===== Ausgewählter Text

Ein Dokument: Meine Bitte um Abdruck am 27.6.202
Lieber Götz, ist dein Brief schon so lange her? Ich musste vor der Antwort unbedingt deine „geschmackstablette“ ausprobieren und treffe auf den „Alten“. Ich liebe die Dialogform, und in dieser Zeit führen Monologe ja nur in die Irre. Da schlagen die Gedanken Purzelbäume. Ich schreibe schon gar nichts öffentlich zum Krieg, weil noch so ‚kluge‘ Momentaufnahmen sich als nutzlos erweisen.

==========

● Zu lösende Aufgaben:
[1] Beantworte diese Fragen zum Brief an Götz:
(a) Was musste vor der Antwort unbedingt ausprobiert werden?
(b) Welche Form wird im Brief als geliebt genannt?
(c) Weshalb wird im Brief öffentlich nichts zum Krieg geschrieben?
[2] Führe den Brief an Götz im gleichen Ton nach seinem letzten Satz fort.
Die Auflistung spielt hierfür keine Rolle.

===== Gespeicherte Daten

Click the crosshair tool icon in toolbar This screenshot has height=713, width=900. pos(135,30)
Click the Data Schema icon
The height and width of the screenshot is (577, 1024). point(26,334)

==========

● Gelöste Aufgaben:
[1]
(a) Die „geschmackstablette“ von Götz.
(b) Die Dialogform.
(c) Weil sich noch so ‚kluge‘ Momentaufnahmen als nutzlos erweisen.

[2]
„In der Falle“ ist das Schlüsselwort. „Wir“ Europäer stecken in der Falle und versuchen, ungeschickt, der ekligen Zunge des Hundes zu entgehen. Jeder Fetzen neuer angeblicher Information gibt zu Denken. Wenn die frisch gewählten Politiker und die Routiniers ehrlich wären, hätten sie sogleich eingestanden, dass Politik und Wirtschaft – bei sträflich vernachlässigen Infrastrukturen, Verwaltungsstillstand, Covid, bereits ihren hirnrissigen Umbauplänen nicht gewachsen waren und auf keinen Fall eine neue unübersehbare „Herausforderung“ annehmen konnten. Sorry, Ukrainer, wir kapitulieren schon’mal. Putin, du hast den günstigsten Zeitpunkt gewählt. Du hast gewonnen. Denn es zeigen sich jeden Tag mehr offene und heimliche Verflechtungen mit dem „Aggressor“ und nicht bloß dem einen. Alle weiteren „Schläge“, zu denen wir den Ukrainern verhelfen, legen ihr Land mehr in Trümmer und schädigen auch uns selber mehr als den Diktator, und das in einer beispiellosen internationalen Unordnung. An Rednerpulten und an Redaktionsschreibtischen, vor den Mikrophonen kramt man stattdessen die fast vergessenen „starken Sprüche“ hervor, die schale Rhetorik bekannter Durchhalteparolen. Es ist Krieg, kein Wort mehr dazu.Man kann gar nicht im Kopf behalten, was uns im „Herbst“ und über den „Winter“ alles ‚blüht‘.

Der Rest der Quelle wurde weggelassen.